**INFORMATION GIVEN:**
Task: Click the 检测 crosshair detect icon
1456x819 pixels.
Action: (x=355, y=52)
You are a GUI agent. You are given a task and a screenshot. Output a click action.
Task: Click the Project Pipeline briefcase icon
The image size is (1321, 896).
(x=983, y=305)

---

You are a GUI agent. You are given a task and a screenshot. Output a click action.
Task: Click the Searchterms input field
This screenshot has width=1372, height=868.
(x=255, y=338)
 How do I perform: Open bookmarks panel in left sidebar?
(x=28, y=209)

--

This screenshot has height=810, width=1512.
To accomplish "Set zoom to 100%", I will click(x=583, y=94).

**WHAT TO PRODUCE:** Looking at the listing above, count the lines that contain "icon" and give nothing but the number.

**TASK RESPONSE:** 2